TASK GOAL:
Return every line of the data below that includes the string "checkmark".

DATASET:
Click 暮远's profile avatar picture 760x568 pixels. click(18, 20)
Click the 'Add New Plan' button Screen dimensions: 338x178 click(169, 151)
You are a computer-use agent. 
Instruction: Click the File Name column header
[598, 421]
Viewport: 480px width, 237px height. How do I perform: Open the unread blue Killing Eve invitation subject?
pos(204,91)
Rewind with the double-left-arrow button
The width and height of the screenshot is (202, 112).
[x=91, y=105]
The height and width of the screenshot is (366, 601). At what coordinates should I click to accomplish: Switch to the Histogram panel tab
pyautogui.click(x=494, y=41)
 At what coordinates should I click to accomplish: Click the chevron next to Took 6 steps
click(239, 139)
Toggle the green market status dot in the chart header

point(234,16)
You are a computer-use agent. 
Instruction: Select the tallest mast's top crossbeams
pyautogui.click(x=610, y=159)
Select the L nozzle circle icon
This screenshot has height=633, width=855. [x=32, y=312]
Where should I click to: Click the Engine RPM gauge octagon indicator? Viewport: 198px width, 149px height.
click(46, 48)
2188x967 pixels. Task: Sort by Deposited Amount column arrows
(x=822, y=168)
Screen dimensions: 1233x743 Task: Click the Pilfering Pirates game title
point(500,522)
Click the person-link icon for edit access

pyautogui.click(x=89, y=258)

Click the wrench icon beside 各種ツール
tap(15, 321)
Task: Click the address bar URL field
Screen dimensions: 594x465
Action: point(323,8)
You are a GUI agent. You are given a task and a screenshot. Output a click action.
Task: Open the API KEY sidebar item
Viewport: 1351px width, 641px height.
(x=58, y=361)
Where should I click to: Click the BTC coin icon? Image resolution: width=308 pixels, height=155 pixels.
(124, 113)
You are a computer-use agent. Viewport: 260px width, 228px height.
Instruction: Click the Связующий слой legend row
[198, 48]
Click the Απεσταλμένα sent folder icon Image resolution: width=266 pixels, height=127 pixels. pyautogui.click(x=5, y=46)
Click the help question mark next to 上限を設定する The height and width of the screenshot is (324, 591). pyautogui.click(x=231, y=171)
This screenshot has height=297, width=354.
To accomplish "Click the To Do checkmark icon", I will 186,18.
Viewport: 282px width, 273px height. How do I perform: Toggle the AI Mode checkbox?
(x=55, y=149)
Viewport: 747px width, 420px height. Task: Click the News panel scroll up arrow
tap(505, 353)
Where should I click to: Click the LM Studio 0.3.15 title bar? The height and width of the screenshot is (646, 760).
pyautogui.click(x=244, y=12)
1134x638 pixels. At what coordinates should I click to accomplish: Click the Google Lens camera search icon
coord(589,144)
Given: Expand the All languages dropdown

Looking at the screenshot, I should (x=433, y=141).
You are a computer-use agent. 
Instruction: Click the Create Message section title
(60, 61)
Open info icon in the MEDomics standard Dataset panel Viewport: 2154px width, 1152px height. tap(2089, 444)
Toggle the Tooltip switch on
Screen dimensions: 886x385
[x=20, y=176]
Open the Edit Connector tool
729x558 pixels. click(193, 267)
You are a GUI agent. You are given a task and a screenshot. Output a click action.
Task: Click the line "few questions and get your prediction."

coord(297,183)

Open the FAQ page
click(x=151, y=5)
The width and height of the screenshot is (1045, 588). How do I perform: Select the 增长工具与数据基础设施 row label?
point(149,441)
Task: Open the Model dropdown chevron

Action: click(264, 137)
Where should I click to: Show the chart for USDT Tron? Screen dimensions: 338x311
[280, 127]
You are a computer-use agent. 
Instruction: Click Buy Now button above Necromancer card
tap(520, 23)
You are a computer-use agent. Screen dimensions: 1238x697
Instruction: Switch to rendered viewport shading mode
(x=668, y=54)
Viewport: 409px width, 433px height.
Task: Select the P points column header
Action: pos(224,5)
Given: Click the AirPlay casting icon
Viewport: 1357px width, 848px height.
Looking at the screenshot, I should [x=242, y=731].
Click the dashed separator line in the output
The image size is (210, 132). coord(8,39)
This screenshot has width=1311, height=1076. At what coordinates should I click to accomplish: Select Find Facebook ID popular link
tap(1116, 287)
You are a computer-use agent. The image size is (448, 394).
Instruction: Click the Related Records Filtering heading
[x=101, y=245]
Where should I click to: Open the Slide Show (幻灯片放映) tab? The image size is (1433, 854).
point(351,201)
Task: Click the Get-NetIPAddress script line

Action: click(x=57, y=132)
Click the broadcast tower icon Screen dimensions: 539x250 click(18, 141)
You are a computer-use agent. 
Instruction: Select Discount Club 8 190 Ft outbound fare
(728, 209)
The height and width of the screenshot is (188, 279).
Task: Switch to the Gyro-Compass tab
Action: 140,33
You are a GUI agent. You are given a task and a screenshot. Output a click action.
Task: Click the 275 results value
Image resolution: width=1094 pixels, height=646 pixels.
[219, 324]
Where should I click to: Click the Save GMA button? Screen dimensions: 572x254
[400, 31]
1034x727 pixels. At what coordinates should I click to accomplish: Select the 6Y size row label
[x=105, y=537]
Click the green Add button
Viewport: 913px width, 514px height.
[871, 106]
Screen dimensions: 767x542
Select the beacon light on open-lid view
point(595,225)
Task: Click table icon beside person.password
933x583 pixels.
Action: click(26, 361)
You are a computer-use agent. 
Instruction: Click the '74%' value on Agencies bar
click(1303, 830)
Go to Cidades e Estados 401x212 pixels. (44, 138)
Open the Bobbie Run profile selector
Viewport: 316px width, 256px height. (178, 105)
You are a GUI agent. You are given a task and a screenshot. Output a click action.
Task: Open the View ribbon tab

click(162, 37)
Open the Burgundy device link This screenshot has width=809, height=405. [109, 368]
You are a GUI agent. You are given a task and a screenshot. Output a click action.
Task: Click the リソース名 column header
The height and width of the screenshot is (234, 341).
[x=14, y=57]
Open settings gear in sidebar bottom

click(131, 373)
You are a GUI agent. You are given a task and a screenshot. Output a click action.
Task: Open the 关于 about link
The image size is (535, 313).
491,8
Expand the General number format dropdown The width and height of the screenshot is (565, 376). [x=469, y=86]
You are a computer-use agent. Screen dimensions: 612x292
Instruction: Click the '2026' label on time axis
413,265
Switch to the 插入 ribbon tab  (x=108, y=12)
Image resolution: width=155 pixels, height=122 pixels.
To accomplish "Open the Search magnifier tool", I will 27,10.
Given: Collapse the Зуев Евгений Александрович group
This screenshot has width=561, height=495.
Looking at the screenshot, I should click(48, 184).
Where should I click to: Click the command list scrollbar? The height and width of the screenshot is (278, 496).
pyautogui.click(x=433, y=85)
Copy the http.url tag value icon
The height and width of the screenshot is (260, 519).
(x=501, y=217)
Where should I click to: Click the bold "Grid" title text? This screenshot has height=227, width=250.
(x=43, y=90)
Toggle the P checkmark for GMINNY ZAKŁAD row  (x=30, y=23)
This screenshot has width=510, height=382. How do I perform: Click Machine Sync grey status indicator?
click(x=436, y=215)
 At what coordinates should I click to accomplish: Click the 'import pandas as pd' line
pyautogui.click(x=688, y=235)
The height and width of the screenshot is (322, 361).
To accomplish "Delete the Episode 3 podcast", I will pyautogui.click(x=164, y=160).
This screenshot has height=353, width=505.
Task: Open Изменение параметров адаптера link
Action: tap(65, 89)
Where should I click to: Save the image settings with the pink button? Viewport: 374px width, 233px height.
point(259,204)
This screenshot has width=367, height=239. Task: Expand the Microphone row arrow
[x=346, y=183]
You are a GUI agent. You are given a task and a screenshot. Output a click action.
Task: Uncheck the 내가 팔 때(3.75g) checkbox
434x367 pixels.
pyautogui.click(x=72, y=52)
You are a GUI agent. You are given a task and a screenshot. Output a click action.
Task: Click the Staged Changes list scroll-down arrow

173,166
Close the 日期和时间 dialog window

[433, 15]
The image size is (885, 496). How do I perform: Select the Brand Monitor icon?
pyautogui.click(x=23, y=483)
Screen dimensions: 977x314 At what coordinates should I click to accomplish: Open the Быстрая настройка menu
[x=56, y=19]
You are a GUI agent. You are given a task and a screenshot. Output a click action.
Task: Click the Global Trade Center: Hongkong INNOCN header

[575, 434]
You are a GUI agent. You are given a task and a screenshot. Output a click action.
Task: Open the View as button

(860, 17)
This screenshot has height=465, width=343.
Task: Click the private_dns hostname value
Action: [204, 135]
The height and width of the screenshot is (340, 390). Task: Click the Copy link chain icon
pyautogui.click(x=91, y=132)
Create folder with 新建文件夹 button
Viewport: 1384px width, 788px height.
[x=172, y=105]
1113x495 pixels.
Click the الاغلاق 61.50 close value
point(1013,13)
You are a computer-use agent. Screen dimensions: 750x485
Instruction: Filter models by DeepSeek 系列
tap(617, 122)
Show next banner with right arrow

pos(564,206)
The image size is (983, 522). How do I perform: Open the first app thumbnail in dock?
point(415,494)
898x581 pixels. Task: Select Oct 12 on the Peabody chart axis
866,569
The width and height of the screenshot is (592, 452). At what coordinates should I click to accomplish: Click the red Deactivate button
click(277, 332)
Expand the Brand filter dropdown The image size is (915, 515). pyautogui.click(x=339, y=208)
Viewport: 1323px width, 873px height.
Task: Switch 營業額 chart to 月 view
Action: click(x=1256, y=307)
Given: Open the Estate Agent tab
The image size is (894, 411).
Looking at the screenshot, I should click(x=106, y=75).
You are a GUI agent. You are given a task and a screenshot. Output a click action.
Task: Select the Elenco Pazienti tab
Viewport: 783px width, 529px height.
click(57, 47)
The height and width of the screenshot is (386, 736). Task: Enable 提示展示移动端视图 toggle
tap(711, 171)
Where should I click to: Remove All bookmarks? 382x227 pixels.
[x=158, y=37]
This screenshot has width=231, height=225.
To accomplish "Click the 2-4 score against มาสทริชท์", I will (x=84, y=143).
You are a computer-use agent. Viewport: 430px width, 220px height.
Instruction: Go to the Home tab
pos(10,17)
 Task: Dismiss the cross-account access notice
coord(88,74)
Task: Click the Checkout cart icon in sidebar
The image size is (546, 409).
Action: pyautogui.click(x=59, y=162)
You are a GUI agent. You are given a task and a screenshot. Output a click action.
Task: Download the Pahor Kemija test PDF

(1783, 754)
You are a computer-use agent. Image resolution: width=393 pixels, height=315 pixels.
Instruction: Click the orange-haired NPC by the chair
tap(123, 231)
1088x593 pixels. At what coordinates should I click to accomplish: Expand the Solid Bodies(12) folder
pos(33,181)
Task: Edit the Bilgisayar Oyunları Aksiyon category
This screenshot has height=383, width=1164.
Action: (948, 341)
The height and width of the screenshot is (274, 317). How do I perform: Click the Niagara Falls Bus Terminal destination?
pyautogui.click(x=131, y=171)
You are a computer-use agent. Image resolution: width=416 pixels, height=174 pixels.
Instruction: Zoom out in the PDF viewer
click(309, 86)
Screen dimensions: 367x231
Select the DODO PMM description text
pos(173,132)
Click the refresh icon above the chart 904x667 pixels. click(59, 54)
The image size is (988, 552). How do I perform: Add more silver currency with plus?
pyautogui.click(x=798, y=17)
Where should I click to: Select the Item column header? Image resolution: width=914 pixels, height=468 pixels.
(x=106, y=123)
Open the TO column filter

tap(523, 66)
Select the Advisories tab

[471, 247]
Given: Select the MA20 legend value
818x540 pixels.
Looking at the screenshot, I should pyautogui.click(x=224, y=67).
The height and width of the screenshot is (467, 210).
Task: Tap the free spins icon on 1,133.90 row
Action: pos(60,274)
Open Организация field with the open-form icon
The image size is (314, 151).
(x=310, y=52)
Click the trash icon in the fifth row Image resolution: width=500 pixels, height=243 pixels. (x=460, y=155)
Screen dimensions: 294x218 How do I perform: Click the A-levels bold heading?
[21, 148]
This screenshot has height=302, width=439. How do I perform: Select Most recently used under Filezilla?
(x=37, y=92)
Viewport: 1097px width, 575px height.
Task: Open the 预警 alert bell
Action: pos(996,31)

ANSWER:
To accomplish "Click the To Do checkmark icon", I will 186,18.
Toggle the P checkmark for GMINNY ZAKŁAD row  (x=30, y=23)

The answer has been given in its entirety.